§ **SET TASK**
Render every line of the entries, from the line containing "Open the contacts person icon in sidebar" up to and including the line containing "point(211,247)", as a Markdown table with the columns Row and Entry line. Number the rows consecutively and omit blank lines.

▬▬▬▬▬▬▬▬▬▬

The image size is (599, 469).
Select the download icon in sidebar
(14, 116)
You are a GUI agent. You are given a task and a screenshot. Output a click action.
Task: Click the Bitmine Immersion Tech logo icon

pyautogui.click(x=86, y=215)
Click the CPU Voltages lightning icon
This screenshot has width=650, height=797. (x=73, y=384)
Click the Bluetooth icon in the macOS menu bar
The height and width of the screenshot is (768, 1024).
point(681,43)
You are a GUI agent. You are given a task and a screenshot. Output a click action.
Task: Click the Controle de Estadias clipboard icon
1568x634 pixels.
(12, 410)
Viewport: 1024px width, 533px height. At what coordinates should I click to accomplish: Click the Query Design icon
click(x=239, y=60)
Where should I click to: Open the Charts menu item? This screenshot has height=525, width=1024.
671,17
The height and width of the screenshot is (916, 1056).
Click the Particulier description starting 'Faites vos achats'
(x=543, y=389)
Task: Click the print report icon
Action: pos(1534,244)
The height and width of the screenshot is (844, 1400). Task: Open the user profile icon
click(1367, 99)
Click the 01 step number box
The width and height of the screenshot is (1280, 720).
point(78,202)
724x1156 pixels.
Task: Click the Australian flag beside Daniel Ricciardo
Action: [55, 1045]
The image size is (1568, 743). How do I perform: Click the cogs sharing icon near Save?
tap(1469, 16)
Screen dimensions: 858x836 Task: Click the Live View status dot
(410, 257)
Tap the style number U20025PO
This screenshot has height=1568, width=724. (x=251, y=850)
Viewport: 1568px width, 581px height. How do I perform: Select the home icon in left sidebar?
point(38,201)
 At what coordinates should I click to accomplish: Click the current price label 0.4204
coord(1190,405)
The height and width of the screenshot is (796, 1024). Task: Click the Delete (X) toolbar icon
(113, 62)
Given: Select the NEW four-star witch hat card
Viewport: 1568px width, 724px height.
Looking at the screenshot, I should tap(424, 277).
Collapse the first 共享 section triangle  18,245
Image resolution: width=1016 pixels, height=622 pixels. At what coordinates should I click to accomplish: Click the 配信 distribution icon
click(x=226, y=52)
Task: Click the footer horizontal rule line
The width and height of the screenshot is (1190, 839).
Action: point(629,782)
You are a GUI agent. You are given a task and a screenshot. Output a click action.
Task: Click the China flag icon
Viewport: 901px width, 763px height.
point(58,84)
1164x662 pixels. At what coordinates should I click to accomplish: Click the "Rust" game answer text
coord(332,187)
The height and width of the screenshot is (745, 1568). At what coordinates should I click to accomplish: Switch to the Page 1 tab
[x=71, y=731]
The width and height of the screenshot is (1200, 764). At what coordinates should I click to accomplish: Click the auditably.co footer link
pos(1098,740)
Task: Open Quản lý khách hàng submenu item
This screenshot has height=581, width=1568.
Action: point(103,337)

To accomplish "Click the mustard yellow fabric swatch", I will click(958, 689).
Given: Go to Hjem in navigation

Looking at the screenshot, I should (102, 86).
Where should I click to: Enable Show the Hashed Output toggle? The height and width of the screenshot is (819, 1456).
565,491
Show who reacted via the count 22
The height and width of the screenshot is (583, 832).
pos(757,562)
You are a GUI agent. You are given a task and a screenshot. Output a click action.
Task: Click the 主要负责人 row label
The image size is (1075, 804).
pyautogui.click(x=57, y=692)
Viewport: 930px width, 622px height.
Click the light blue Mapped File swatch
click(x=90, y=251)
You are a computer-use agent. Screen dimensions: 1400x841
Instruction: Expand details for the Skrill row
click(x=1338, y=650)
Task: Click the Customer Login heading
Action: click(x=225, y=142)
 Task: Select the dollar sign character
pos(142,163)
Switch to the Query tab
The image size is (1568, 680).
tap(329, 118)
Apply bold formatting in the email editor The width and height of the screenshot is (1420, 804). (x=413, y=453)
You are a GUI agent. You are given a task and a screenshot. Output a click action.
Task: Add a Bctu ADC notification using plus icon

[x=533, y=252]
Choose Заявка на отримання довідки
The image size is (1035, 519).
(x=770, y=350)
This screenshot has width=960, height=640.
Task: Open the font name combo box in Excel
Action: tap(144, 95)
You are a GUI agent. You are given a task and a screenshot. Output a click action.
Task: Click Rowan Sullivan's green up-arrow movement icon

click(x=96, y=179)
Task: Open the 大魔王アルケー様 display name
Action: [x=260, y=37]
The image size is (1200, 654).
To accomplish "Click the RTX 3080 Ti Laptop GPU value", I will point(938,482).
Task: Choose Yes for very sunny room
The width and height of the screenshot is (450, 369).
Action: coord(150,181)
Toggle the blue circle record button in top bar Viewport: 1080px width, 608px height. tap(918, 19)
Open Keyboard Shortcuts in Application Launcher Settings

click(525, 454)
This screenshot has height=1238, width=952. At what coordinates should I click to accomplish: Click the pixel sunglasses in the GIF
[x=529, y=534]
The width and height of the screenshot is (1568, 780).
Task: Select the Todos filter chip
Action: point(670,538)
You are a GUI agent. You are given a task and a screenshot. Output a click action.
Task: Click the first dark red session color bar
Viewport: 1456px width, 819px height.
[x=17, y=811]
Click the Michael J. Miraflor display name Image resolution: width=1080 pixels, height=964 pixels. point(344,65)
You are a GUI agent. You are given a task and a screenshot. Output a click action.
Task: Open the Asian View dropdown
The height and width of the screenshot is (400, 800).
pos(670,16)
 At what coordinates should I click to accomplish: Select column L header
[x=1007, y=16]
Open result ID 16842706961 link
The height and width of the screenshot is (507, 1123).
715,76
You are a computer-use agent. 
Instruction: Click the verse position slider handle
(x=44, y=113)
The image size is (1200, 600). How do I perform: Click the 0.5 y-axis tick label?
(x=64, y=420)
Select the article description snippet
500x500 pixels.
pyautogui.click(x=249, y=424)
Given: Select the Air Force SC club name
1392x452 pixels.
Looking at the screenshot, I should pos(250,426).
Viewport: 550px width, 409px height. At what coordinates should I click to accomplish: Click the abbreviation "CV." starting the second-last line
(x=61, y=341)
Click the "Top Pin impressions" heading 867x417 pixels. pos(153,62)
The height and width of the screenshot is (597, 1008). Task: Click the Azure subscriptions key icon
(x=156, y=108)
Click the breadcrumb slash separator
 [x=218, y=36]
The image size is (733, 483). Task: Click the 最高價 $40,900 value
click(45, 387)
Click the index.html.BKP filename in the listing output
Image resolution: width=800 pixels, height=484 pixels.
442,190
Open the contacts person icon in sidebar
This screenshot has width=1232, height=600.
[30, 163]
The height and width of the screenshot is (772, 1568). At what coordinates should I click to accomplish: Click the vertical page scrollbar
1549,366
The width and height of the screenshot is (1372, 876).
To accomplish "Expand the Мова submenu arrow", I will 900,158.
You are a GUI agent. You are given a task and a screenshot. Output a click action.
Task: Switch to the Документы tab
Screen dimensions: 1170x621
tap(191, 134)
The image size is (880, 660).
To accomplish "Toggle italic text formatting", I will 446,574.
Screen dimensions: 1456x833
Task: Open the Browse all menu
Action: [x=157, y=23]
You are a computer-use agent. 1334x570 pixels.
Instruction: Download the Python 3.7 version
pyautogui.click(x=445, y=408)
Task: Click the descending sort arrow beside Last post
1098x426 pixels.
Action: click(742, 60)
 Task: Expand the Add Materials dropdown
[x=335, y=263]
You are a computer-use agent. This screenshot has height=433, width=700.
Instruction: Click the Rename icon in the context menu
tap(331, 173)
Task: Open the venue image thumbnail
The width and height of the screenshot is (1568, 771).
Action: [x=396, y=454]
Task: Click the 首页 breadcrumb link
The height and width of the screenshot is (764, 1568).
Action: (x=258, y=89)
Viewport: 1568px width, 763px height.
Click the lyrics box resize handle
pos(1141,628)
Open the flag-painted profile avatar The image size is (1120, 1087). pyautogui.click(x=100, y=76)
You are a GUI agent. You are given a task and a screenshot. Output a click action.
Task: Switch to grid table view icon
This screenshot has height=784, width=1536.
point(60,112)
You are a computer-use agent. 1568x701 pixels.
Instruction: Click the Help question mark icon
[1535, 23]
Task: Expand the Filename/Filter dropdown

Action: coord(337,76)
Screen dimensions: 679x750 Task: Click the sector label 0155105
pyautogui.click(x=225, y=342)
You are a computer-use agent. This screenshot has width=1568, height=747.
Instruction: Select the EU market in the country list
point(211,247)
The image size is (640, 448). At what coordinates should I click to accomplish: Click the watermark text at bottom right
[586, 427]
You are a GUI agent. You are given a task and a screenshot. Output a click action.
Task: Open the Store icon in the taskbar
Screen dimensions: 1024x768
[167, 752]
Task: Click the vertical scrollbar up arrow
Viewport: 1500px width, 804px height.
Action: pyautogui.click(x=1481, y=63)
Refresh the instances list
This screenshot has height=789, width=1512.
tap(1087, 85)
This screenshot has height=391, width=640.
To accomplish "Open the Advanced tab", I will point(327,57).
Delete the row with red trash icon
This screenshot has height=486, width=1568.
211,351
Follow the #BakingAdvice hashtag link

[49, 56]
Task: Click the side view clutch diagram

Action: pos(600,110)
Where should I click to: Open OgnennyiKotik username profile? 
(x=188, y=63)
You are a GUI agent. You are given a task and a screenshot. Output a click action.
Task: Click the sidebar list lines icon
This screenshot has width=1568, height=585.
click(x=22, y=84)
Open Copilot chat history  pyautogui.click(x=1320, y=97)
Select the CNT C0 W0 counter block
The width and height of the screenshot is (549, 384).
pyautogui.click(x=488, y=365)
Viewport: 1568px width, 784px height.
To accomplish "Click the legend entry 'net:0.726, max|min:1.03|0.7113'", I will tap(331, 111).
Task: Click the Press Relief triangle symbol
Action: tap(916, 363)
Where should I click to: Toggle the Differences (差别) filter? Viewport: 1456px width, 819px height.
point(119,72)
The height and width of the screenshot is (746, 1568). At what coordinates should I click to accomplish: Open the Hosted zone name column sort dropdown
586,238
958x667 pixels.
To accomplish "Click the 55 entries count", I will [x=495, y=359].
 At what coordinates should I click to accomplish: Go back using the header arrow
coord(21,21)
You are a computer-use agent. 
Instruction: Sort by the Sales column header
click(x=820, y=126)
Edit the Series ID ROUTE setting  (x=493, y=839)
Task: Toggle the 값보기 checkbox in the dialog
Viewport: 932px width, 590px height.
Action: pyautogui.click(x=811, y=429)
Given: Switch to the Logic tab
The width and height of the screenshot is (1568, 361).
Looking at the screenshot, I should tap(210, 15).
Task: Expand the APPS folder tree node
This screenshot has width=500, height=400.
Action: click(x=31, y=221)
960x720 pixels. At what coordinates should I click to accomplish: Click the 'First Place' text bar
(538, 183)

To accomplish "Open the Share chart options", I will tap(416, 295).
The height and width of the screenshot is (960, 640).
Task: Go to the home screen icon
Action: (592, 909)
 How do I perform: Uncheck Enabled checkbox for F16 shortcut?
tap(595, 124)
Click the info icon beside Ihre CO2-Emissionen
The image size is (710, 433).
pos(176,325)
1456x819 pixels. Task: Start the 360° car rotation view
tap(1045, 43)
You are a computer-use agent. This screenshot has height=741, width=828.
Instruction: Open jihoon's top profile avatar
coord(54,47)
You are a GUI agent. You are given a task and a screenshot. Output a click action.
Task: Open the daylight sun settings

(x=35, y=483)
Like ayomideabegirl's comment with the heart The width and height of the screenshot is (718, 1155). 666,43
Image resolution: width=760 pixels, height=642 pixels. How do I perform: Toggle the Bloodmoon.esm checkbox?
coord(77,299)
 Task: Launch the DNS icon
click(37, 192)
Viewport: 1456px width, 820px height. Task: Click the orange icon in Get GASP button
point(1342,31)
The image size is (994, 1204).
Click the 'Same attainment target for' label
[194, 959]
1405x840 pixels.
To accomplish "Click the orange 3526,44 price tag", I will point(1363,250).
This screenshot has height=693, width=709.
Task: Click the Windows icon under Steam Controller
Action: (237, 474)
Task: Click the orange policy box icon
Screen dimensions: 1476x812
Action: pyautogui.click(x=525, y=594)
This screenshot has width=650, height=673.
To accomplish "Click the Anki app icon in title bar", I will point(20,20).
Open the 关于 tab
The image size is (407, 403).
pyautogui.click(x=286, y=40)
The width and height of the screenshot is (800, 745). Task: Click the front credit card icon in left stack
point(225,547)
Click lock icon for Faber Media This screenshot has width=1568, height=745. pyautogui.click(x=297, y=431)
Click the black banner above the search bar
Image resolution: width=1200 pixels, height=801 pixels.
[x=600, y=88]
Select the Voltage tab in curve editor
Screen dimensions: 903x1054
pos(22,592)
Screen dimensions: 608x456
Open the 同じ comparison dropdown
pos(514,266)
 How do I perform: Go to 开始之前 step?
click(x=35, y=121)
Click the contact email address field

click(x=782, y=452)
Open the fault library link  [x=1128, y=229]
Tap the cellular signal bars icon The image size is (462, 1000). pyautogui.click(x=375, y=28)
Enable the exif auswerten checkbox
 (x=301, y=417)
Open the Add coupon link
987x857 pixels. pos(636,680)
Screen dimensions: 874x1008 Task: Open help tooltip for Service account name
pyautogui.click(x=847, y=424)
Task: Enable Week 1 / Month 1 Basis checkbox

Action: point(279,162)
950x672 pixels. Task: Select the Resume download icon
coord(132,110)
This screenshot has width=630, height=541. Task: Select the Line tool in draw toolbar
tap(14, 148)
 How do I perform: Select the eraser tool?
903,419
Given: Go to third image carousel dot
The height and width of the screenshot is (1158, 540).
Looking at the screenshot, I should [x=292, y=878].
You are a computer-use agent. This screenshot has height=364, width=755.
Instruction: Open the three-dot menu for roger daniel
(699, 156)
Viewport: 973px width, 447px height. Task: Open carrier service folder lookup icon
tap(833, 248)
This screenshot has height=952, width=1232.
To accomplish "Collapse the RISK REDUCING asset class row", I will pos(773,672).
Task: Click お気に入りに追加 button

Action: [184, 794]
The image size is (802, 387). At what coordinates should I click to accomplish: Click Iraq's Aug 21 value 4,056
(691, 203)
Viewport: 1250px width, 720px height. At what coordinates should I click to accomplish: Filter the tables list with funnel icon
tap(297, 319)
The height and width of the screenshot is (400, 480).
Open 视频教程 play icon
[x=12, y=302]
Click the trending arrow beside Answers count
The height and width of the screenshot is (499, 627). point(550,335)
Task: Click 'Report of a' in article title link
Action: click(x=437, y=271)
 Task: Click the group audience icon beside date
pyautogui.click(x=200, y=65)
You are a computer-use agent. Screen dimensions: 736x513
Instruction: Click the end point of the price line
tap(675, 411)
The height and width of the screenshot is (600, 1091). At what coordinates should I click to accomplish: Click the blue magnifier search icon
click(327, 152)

▬▬▬▬▬▬▬▬▬▬

§ **REPLY TO THE TASK**
| Row | Entry line |
|---|---|
| 1 | Open the contacts person icon in sidebar |
| 2 | This screenshot has width=1232, height=600. |
| 3 | [30, 163] |
| 4 | The height and width of the screenshot is (772, 1568). At what coordinates should I click to accomplish: Click the vertical page scrollbar |
| 5 | 1549,366 |
| 6 | The width and height of the screenshot is (1372, 876). |
| 7 | To accomplish "Expand the Мова submenu arrow", I will 900,158. |
| 8 | You are a GUI agent. You are given a task and a screenshot. Output a click action. |
| 9 | Task: Switch to the Документы tab |
| 10 | Screen dimensions: 1170x621 |
| 11 | tap(191, 134) |
| 12 | The image size is (880, 660). |
| 13 | To accomplish "Toggle italic text formatting", I will 446,574. |
| 14 | Screen dimensions: 1456x833 |
| 15 | Task: Open the Browse all menu |
| 16 | Action: [x=157, y=23] |
| 17 | You are a computer-use agent. 1334x570 pixels. |
| 18 | Instruction: Download the Python 3.7 version |
| 19 | pyautogui.click(x=445, y=408) |
| 20 | Task: Click the descending sort arrow beside Last post |
| 21 | 1098x426 pixels. |
| 22 | Action: click(742, 60) |
| 23 |  Task: Expand the Add Materials dropdown |
| 24 | [x=335, y=263] |
| 25 | You are a computer-use agent. This screenshot has height=433, width=700. |
| 26 | Instruction: Click the Rename icon in the context menu |
| 27 | tap(331, 173) |
| 28 | Task: Open the venue image thumbnail |
| 29 | The width and height of the screenshot is (1568, 771). |
| 30 | Action: [x=396, y=454] |
| 31 | Task: Click the 首页 breadcrumb link |
| 32 | The height and width of the screenshot is (764, 1568). |
| 33 | Action: (x=258, y=89) |
| 34 | Viewport: 1568px width, 763px height. |
| 35 | Click the lyrics box resize handle |
| 36 | pos(1141,628) |
| 37 | Open the flag-painted profile avatar The image size is (1120, 1087). pyautogui.click(x=100, y=76) |
| 38 | You are a GUI agent. You are given a task and a screenshot. Output a click action. |
| 39 | Task: Switch to grid table view icon |
| 40 | This screenshot has height=784, width=1536. |
| 41 | point(60,112) |
| 42 | You are a computer-use agent. 1568x701 pixels. |
| 43 | Instruction: Click the Help question mark icon |
| 44 | [1535, 23] |
| 45 | Task: Expand the Filename/Filter dropdown |
| 46 | Action: coord(337,76) |
| 47 | Screen dimensions: 679x750 Task: Click the sector label 0155105 |
| 48 | pyautogui.click(x=225, y=342) |
| 49 | You are a computer-use agent. This screenshot has width=1568, height=747. |
| 50 | Instruction: Select the EU market in the country list |
| 51 | point(211,247) |